Tuesday, October 9, 2012

Soft-Boiled Detective: Robert Parker's The Professional

Sometimes there is nothing better than a serendipitous trip to the bookstore. With some additional reading time here in India, and with Iowa Guru away for a couple of days, I went back to the local chain bookstore to check it out in a leisurely fashion. I came across a couple of detective novels that caught my eye, one author whom I'd enjoyed before and one new one. This genre usually provides entertaining and quick reads with enough literary talent to keep you engaged if you pick carefully. On this occasion  I picked up one by Robert B. Park, the author I'd heard of but had never read before. I tried Parker's The Professional (a Spenser mystery). After reading only a couple of pages, I was hooked. 
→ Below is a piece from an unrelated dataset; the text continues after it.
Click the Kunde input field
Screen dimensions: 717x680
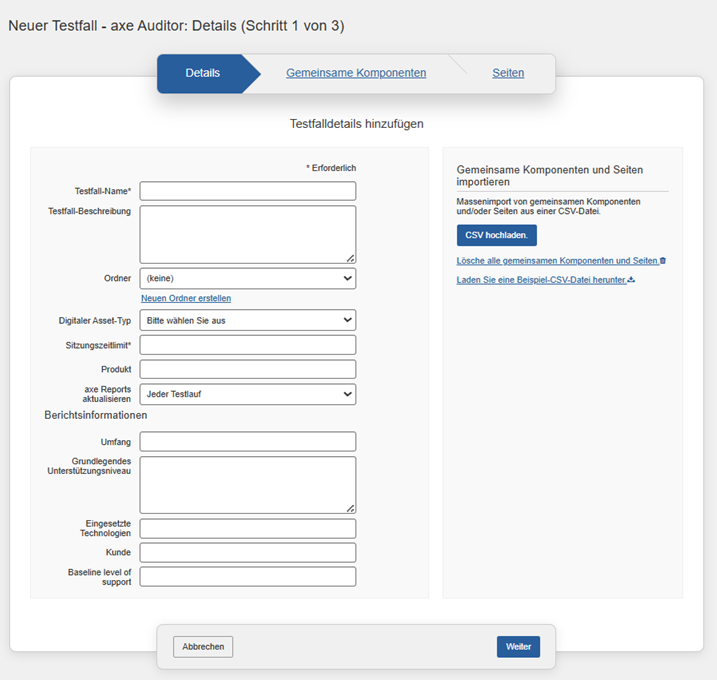[248, 552]
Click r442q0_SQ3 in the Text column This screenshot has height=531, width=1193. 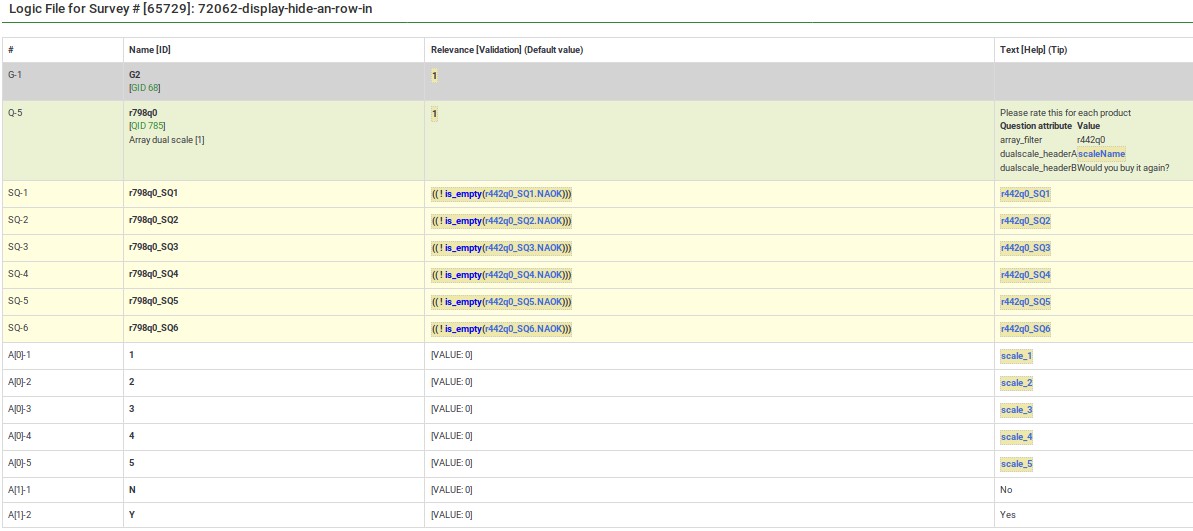(x=1025, y=248)
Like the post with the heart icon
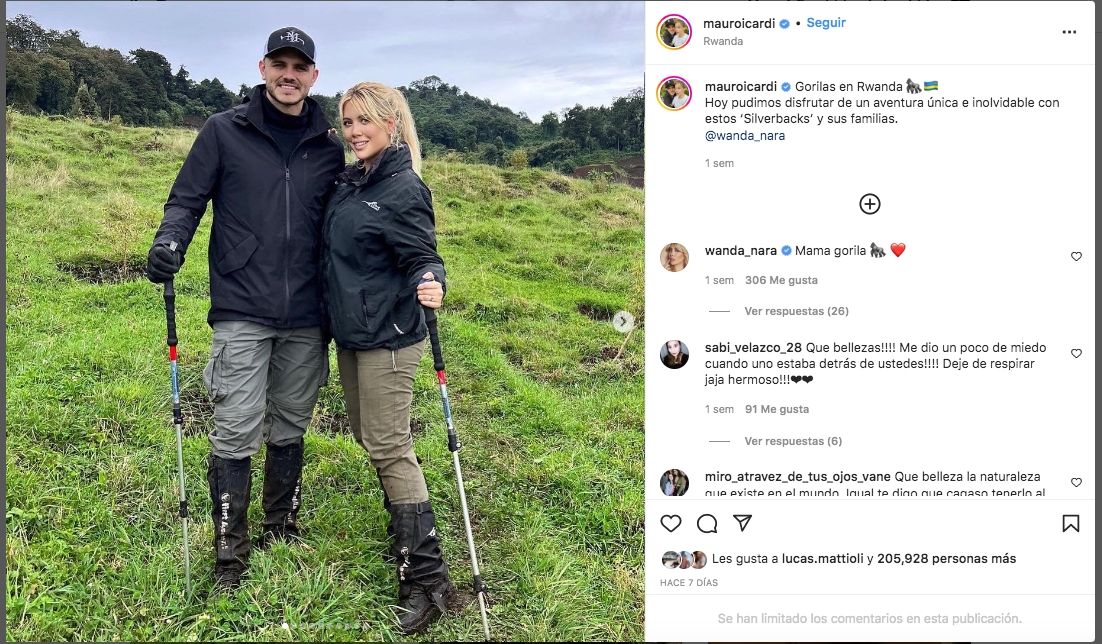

The setup is a common one in classic American detective fiction. The opening scene as an ex-cop turned private eye, Spenser, sitting in his office waiting for someone to come in and lay a case on his desk. It happens right away, and the action moves quickly from there. Parker's  prose is concise, with most of the pages consisting of dialogue. The dialogue is snappy and literate in the best tradition of American detective fiction, similar to that found in one my favorites, the John Marshall Tanner series by Stephen H. Greenleaf.

But what really sets this Spenser book apart is that for all of his ability with his fists, his quick wit, and his knowledge of the underworld, Spenser is an awfully nice guy. More specifically, in contrast to his promiscuous and jaded clients in The Professional, Spenser is a man  who enjoys his mate  (although they're not so conventional as to have tied the knot). In fact, the dialogue and interaction between Spenser and his consort Susan, who is a Ph.D. psychologist, provides some of the most enjoyable  and distinctive scenes in the book. Spenser is a guy with dealing with all kinds of problems in a seedy world, but he's really a romantic softy around his honey (although the dialogue never turns from snappy to sappy).


So would I read another Spenser? Sure. You can imagine this guy you like to be around to enjoy the pleasure of his company as well as his adventures with the darker side.


P.S. Based on this character, A television series, Spenser: For Hire, ran in the mid-80's. I never saw it, so I don't know how well it translated onto the big screen.